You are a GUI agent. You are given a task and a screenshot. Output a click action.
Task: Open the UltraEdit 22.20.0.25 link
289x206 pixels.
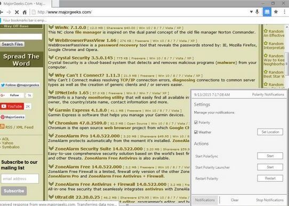click(x=77, y=197)
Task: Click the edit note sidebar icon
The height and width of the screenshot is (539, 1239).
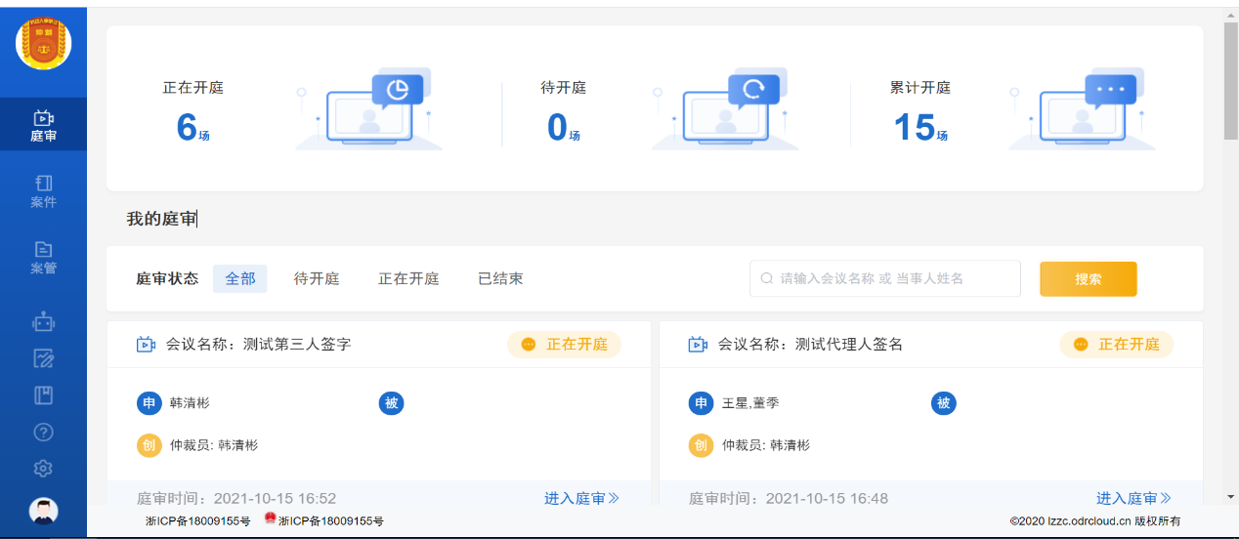Action: pos(43,358)
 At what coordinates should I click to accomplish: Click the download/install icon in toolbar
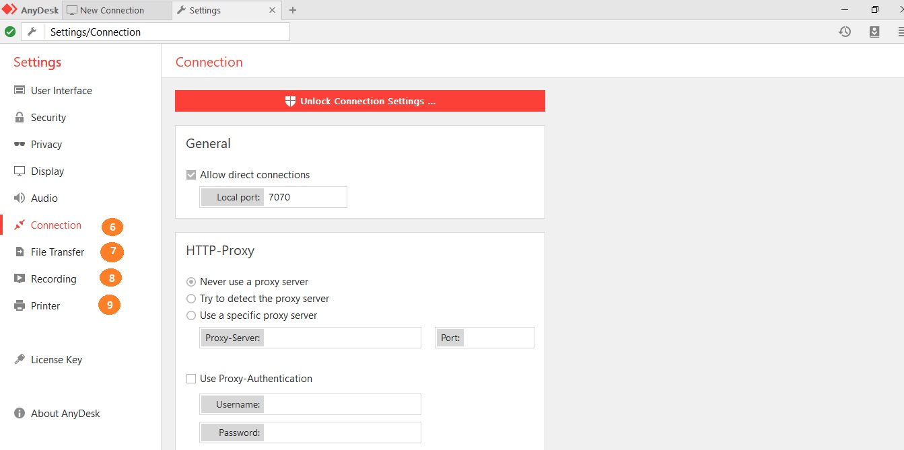[x=874, y=32]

> _Work required_
Format the lines as a numbered list, starting at the line that has "Task: Click the edit note sidebar icon" and going through the last line, with both included. Skip any blank lines, and leave the pictures out.

> _Solution for this exercise_
1. Task: Click the edit note sidebar icon
2. The height and width of the screenshot is (539, 1239).
3. Action: pos(43,358)
4.  At what coordinates should I click to accomplish: Click the download/install icon in toolbar
5. [x=874, y=32]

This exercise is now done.